Sightline to enrollment
Recruiting and marketing teams at universities are inundated with lists of students, but have no real way to know if a student is or is not likely to enroll or even apply to their university, despite marketing efforts through personal recruitment and mailed marketing materials. Targeted toward eligible students applying to a university, the Sightline to Enrollment package uses data to determine the probability the student will enroll and succeed.
Our team of experts has developed predictive models that analyze high school performance, tuition, scholarships, expected family contribution, parents’ educational background, and student demographics from the application and FAFSA form with our own SightLine variables. These key enrollment factors are available to universities before a student even begins their first day of class and can help you to ensure your university is spending resources in marketing and recruitment toward the students most likely to attend. This application is ideal for marketing, recruiting, and outreach.
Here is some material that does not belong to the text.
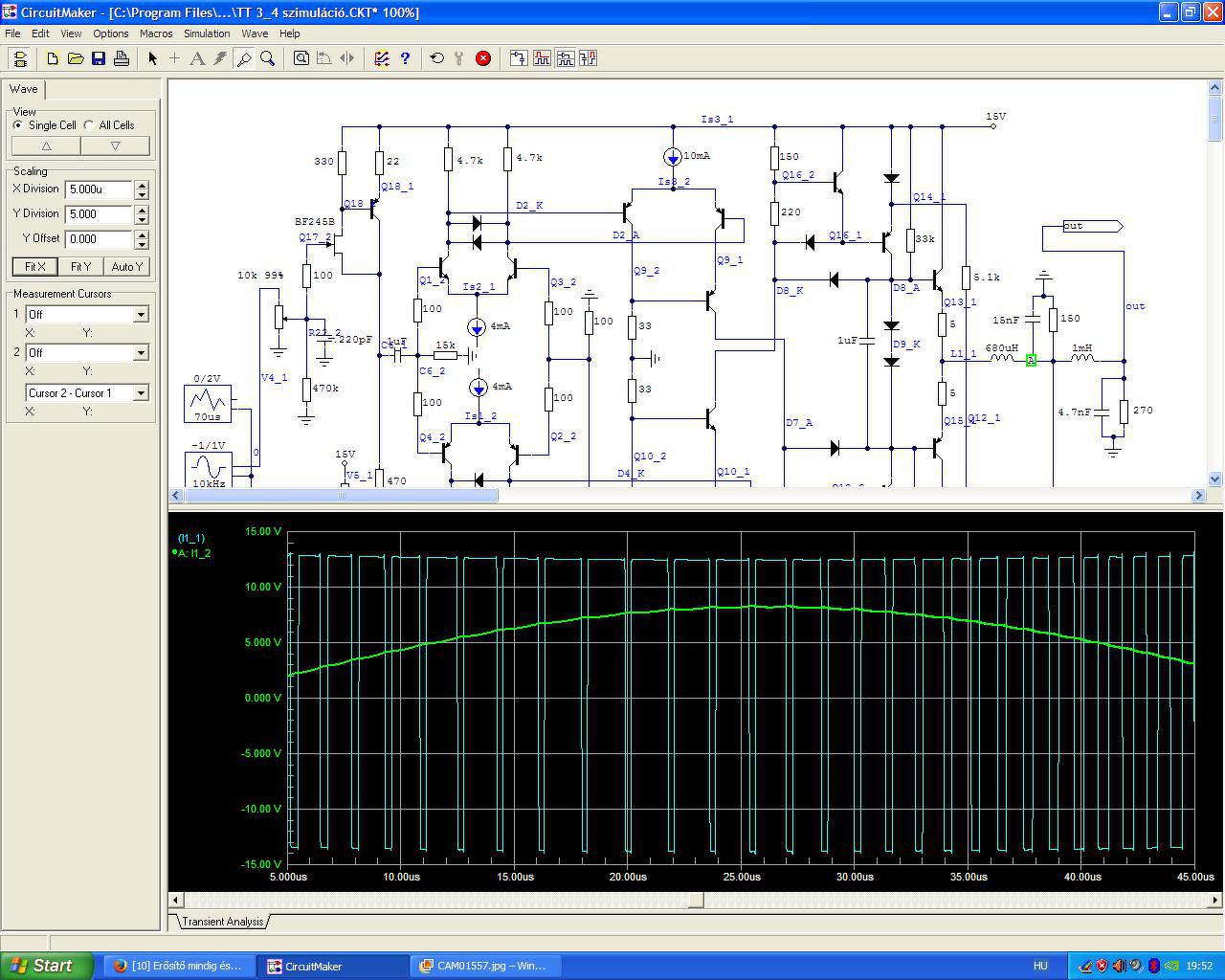
Task: Click the Fit Y button
Action: point(81,267)
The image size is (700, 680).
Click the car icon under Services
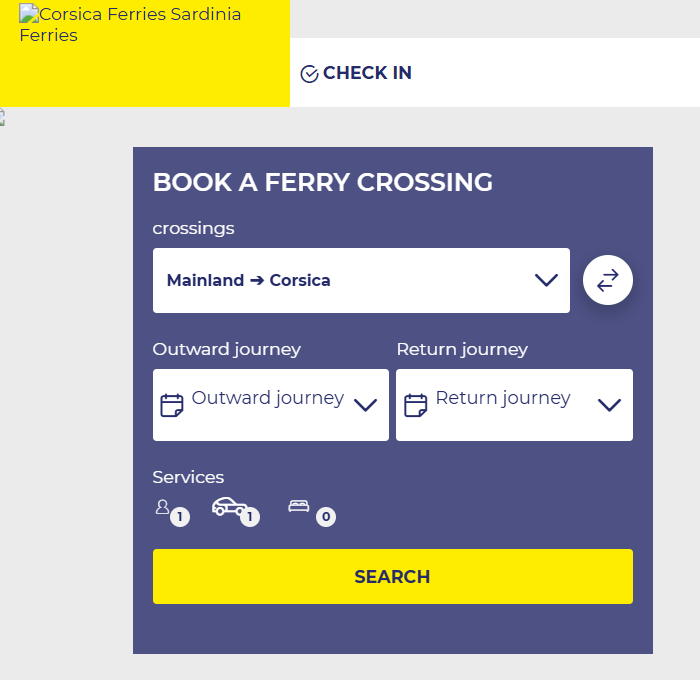point(229,506)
SightLine provided us with a comprehensive view of our future enrollment thanks to their predictive modeling. Their insights allowed us to confidently build our budget and allocate institutional aid with more efficiency and effectiveness.”
Sightline to Success
Student retention is one of the larger problems plaguing universities. University officials struggle to decide which students to reach out to, relying on traditional demographic data, or intervene too late on students who are already on academic probation. We identify the at-risk students earlier, so you can intervene sooner and with better success.
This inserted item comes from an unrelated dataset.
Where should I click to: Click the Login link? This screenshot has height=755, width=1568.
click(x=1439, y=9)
Sightline has created a predictive model that identifies an individual, at-risk student based on more than 50 factors, including academic performance, demographic background information, university engagement, student interventions, and SightLine internally created variables and mined data. Through the process, each student receives a probability of dropping out, re-enrolling, or graduating for the semester of interest. As part of the predictive modeling, we also identify key retention factors, and the top reasons students drop out, while offering guidance on touchpoints to add to increase student engagement and retention. We have conservatively identified $1.2M of opportunity if the university acts on our findings to retain these newly identified students.
As professionals in the field, we have gut instincts of what the correlating factors are that attribute to attrition. Sightline validates those gut instincts, giving an accuracy range much tighter than before.”
SightLine to Accurate Aid
If universities do not know which continuing undergraduate students are most likely to re-enroll at the university, then it is very difficult to create accurate financial aid budgets.
We use predictive models and simulations to create accurate financial aid budgets, up to a year in advance, focused on institutional funds for internal university management. Our tools allow us to forecast aid allocation to students predicted to drop out or continue on to graduate.
At Michigan Tech, we were able to reduce their annual financial aid budgeting error for continuing undergraduates from 8-10% annually to less than 3% on average, with more than six forecasts validated at this time.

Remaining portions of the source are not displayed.